How e-mail marketing works

Consider this scenario: a consumer searches for information about a problem they're having on Google. Your content appears on the first page and they click in. Finding the information you've provided helpful, they become interested in learning more. They see your Call-to-Action at the bottom of the post and download your eBook in exchange for their e-mail address. A few days go by. Your e-mail workflow sends a follow-up e-mail directly related to (and referencing) the content they've shown interest in and offering additional assistance regarding their problem. They e-mail back, ask a few follow-up questions, and a meeting is set. From there, closing the sale is in clear sight. 

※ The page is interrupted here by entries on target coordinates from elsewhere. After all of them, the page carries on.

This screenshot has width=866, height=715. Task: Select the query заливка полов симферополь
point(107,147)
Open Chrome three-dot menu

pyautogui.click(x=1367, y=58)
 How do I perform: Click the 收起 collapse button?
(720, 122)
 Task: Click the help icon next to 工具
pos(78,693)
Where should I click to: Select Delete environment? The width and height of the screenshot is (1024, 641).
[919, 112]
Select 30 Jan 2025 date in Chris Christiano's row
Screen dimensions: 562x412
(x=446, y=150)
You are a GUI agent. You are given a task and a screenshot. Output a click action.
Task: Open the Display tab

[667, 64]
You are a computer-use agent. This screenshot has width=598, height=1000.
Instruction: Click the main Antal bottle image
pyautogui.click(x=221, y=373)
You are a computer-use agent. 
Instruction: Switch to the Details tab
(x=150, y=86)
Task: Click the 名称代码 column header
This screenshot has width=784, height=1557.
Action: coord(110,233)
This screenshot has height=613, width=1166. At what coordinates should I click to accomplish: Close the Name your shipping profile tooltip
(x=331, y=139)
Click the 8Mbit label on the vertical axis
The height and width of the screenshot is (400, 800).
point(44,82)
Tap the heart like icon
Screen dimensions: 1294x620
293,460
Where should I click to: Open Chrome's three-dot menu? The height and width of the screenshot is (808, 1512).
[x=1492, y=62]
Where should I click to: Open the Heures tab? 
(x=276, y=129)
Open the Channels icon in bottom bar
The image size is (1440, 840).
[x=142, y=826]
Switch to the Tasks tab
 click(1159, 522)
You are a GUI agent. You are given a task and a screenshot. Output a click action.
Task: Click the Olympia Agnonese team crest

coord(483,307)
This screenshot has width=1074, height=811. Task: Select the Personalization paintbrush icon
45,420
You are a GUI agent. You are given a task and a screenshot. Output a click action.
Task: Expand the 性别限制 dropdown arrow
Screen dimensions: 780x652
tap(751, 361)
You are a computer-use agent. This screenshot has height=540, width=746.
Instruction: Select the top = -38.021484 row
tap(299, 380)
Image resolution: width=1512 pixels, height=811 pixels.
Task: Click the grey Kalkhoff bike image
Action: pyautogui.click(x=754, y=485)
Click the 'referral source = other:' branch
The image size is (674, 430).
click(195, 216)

E-mail workflows function using an if this/then that mechanism. For example, if a consumer downloads a specific content offer, they get a personal e-mail (addressed to their first name) that references that content, their likely area of interest, and offers additional help. Instead of a sales pitch that feels like it came out of nowhere, you're sending an e-mail that you can safely assume they're interested in. For the consumer, instead of feeling like it's junk, it reads like a genuine attempt to help solve a problem and provide information. The automated mechanism will or will not send e-mails based on individual consumer response to initial attempts. It's simple: show interest, receive relevant follow ups. Don't show interest, don't receive messages. Not every consumer will be in the right stage of the Buyer's Journey for direct messages. Building an automated workflow that takes that into account is another way to demonstrate value. It shows that your company is ready and able to help - when the consumer is ready to reach out. 

This is e-mail that's personal, relevant, and respectful of the consumer. Unsurprisingly, it's an invaluable part of a successful content marketing campaign.